_WHAT IS REQUIRED_
State only the count of lines in the listing below that hold "sidebar".

_SOURCE RECORDS_
=== Begin Enclosure ===
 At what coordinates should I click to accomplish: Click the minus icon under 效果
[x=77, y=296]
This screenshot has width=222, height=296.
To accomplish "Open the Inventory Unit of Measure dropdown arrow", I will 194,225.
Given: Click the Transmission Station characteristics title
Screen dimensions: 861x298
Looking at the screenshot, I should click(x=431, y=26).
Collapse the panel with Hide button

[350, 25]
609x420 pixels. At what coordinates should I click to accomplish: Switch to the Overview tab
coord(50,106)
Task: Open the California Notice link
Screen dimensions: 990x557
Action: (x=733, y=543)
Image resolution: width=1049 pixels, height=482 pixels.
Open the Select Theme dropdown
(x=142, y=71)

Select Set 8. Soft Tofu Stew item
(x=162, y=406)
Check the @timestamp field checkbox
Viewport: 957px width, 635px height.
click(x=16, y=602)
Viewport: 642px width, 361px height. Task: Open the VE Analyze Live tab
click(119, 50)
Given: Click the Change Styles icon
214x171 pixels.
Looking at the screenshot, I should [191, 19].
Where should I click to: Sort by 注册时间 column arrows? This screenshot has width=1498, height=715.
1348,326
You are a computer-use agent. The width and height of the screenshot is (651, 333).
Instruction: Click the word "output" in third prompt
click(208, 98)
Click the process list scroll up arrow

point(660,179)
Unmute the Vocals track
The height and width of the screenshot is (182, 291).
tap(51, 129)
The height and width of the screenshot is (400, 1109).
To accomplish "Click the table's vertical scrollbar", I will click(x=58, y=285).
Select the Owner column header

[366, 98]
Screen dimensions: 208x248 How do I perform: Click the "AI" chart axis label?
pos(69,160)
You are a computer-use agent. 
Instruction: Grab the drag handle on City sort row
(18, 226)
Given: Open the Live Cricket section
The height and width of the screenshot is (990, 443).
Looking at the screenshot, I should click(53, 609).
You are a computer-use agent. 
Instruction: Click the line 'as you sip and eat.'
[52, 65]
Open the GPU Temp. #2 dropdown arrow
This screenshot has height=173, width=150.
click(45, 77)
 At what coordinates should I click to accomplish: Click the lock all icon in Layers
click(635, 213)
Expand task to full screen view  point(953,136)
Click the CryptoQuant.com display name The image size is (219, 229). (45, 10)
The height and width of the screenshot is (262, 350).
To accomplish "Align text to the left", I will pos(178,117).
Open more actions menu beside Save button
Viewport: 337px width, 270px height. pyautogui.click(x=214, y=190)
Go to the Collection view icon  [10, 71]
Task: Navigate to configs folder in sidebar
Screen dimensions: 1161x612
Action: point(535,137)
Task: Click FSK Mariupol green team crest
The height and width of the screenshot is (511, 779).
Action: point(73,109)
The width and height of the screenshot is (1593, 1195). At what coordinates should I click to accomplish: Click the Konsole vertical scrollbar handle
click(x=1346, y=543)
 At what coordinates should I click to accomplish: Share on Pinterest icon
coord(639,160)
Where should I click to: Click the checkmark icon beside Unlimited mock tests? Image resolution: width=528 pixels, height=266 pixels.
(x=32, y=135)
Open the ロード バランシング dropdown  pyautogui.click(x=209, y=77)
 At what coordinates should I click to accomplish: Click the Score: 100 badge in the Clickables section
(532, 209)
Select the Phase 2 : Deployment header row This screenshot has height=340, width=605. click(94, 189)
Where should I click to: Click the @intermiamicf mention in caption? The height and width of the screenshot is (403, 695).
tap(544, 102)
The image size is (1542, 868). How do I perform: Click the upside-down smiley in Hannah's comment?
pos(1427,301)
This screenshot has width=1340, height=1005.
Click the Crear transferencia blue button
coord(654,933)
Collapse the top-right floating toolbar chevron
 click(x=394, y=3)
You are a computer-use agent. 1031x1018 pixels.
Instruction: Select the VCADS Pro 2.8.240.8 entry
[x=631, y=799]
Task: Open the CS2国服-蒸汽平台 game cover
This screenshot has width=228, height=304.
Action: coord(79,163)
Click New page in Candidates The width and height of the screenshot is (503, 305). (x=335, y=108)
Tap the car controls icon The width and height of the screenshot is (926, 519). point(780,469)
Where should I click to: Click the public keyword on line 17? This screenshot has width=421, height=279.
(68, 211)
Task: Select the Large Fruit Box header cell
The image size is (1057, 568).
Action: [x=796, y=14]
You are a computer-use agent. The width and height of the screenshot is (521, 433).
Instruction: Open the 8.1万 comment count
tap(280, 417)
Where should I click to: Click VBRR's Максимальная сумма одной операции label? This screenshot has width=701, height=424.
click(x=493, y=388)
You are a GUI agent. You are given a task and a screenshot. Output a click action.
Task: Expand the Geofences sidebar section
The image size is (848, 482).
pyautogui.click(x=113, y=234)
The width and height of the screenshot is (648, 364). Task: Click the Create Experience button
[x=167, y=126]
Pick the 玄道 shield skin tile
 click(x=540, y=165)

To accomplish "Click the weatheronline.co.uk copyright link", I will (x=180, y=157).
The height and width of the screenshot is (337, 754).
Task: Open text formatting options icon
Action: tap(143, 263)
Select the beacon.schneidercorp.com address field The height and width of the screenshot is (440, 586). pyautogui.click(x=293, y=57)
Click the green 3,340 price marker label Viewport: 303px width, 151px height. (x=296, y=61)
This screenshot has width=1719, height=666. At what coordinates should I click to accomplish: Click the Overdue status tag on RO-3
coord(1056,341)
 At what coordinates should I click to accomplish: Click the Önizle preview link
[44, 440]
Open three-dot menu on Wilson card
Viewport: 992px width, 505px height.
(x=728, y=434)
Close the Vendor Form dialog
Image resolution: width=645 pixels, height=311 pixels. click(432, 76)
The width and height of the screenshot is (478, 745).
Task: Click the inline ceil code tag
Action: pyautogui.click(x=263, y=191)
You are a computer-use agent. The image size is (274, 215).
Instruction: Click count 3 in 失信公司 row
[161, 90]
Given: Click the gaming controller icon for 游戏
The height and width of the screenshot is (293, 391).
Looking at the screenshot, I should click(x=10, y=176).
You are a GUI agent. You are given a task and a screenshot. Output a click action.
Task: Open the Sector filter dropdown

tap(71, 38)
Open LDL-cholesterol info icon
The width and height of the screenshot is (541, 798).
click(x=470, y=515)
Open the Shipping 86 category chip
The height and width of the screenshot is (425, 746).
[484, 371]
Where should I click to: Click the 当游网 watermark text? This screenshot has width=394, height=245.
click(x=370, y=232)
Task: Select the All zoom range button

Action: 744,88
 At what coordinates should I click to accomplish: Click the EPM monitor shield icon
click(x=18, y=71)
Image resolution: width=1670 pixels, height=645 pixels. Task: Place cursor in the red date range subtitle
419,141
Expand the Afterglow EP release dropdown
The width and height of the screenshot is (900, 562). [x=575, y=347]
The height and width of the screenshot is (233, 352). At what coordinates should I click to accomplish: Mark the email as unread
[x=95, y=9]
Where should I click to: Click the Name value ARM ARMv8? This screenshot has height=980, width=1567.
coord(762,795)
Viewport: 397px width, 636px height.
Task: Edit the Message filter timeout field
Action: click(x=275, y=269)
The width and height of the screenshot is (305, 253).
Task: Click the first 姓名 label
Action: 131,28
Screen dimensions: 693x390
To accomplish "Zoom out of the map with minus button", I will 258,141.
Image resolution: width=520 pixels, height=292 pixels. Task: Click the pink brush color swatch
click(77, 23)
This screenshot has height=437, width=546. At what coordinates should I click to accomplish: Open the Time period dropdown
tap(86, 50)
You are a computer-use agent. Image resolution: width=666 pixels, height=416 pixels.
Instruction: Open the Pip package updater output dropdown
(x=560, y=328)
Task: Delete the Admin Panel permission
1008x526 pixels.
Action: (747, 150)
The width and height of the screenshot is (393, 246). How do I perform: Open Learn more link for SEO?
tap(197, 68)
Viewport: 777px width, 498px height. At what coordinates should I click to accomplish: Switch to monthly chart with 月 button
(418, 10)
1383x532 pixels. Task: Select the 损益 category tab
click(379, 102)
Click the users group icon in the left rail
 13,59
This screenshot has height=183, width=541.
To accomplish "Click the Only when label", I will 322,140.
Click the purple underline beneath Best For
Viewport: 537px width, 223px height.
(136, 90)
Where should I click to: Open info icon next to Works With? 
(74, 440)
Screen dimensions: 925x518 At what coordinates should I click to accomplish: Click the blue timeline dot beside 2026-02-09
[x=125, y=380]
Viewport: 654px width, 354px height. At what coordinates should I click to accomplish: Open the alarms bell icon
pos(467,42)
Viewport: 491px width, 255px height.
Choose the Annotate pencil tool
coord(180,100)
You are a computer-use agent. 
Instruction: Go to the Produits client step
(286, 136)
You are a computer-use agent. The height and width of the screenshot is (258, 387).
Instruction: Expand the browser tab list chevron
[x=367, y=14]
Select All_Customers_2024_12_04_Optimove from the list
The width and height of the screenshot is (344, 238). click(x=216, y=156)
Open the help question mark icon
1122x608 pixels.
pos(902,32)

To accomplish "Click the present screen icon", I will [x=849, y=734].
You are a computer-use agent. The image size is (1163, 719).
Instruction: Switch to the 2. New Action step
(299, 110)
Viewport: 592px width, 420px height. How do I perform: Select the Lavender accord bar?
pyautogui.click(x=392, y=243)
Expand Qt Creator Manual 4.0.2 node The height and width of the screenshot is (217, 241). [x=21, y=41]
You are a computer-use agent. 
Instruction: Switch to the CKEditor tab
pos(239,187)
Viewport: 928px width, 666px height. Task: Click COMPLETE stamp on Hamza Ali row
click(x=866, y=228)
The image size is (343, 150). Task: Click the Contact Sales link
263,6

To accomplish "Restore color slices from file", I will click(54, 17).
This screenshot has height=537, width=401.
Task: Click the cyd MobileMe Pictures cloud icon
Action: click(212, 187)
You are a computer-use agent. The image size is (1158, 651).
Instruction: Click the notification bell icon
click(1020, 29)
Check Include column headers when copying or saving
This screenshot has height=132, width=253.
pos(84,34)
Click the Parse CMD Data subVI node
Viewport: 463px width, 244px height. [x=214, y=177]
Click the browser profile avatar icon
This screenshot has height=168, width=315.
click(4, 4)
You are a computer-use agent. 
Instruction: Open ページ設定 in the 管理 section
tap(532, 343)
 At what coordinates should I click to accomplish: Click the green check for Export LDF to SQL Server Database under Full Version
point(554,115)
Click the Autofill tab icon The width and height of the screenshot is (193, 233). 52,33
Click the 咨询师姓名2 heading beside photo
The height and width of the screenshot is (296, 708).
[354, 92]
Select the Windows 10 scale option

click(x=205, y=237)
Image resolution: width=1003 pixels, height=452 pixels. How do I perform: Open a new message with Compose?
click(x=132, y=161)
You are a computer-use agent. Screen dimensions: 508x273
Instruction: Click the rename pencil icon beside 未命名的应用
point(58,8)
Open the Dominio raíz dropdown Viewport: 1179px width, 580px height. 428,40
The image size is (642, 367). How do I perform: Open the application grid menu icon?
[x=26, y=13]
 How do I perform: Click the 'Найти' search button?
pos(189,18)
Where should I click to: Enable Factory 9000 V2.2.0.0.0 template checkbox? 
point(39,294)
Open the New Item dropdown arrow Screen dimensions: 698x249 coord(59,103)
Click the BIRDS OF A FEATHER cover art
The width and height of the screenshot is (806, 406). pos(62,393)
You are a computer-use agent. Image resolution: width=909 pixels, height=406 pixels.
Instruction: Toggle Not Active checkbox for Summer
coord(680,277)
=== End Enclosure ===
_ANSWER TO THIS TASK_
2